Description of the task
Repeat the records word for word, starting with the line that contains "Given: Select the" and going on through the line that contains "click(185, 197)".

Materials provided
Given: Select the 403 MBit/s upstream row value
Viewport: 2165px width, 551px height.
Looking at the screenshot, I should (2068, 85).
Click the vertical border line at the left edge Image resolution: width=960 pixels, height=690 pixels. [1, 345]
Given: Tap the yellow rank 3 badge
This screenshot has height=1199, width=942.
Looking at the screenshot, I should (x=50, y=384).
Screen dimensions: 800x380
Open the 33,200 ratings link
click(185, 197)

* * *

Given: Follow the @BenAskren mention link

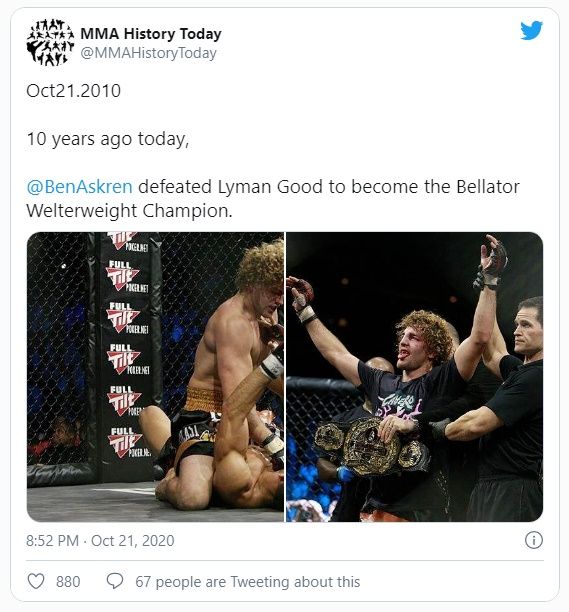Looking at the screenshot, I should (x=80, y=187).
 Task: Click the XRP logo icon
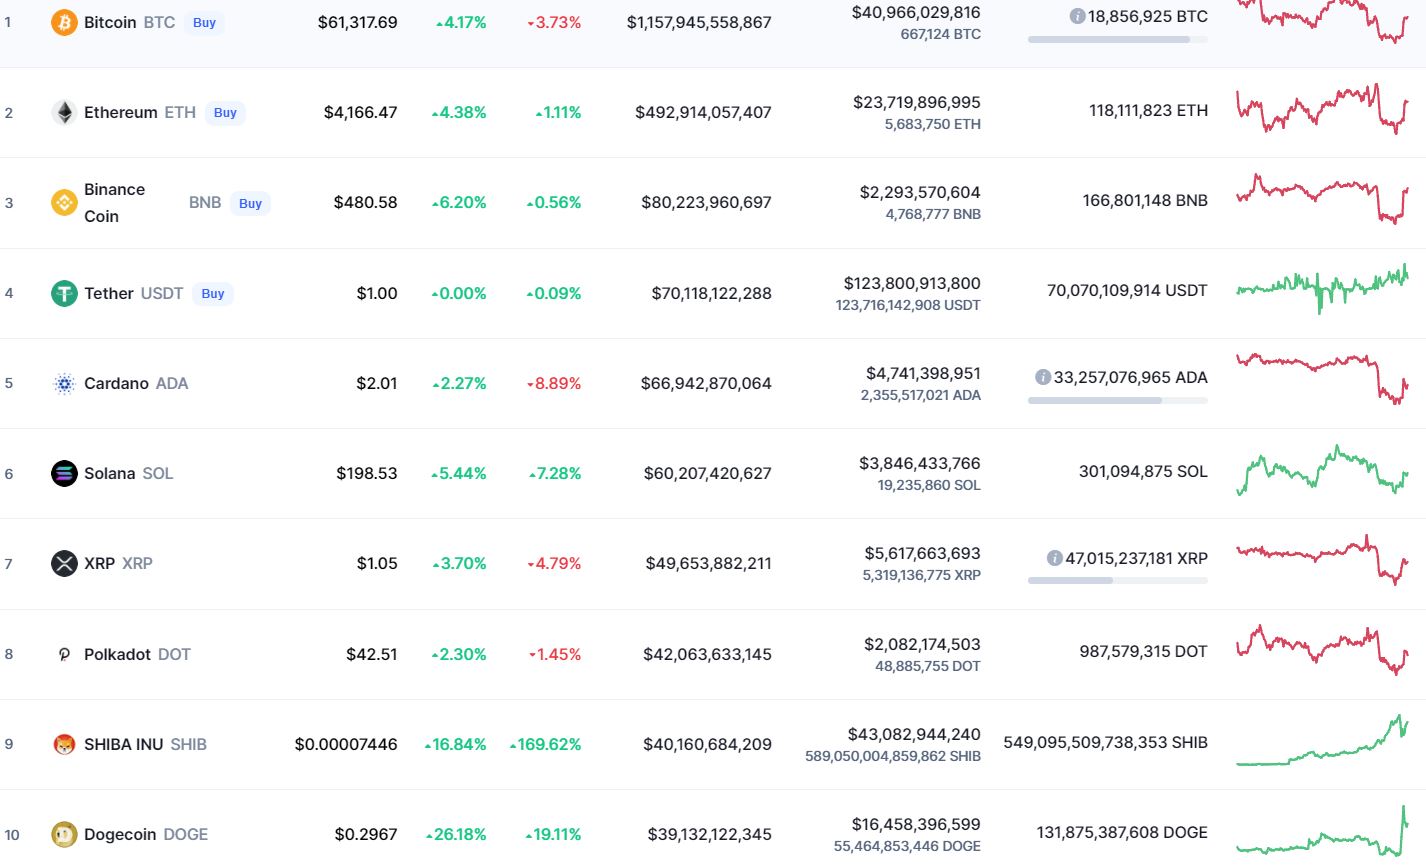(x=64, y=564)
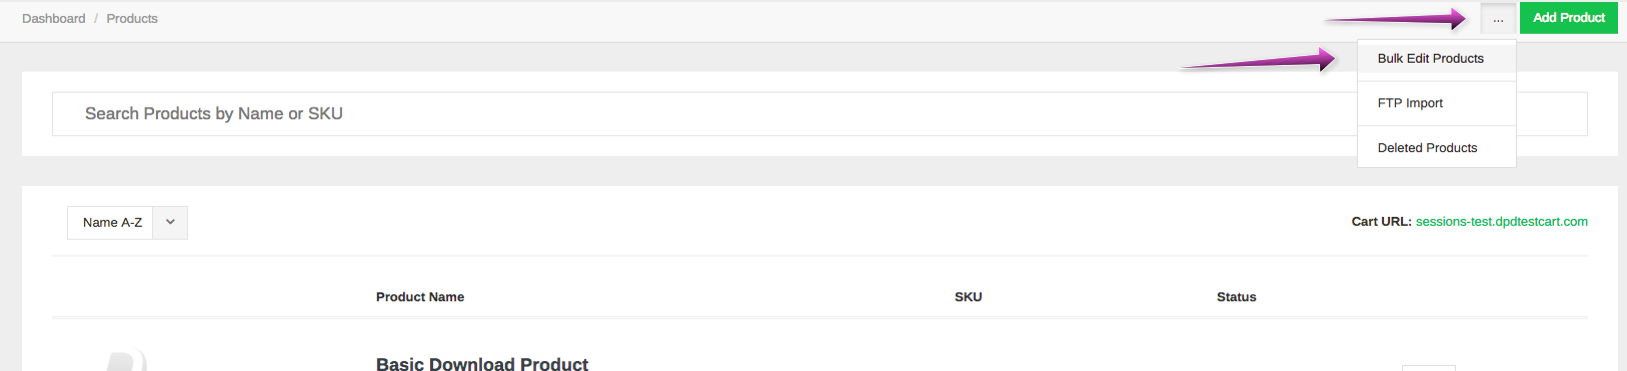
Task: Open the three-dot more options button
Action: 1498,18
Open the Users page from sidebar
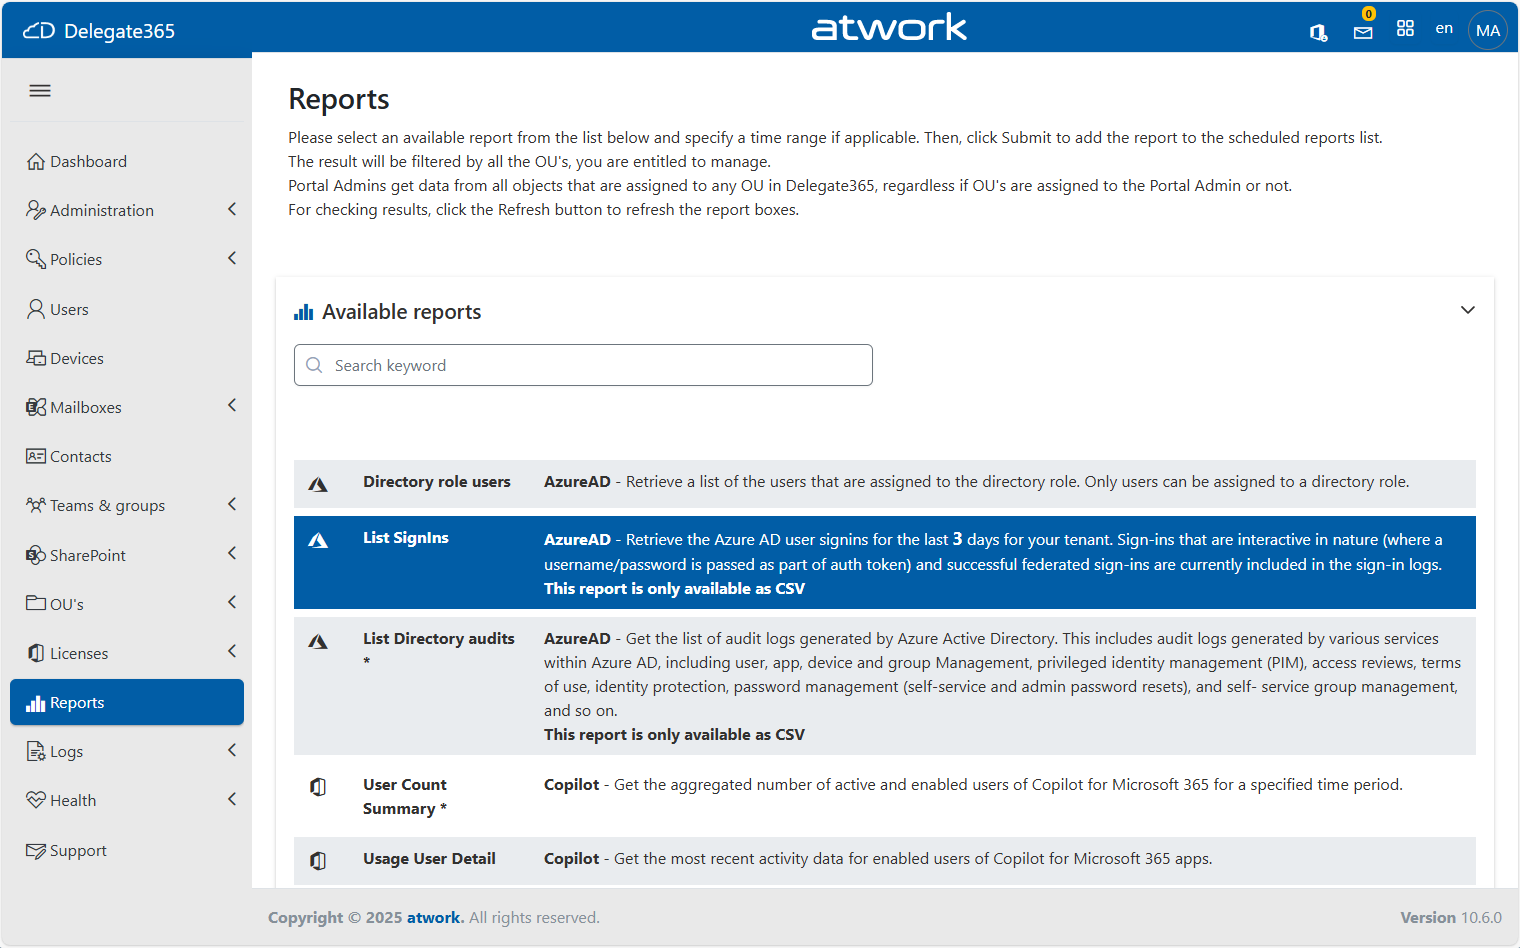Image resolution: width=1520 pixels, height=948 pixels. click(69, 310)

Answer to the problem
Given: Select the 403 MBit/s upstream row value
Viewport: 2165px width, 551px height.
Looking at the screenshot, I should (2068, 85).
Click the vertical border line at the left edge Image resolution: width=960 pixels, height=690 pixels. [1, 345]
Given: Tap the yellow rank 3 badge
This screenshot has height=1199, width=942.
Looking at the screenshot, I should (x=50, y=384).
Screen dimensions: 800x380
Open the 33,200 ratings link
click(185, 197)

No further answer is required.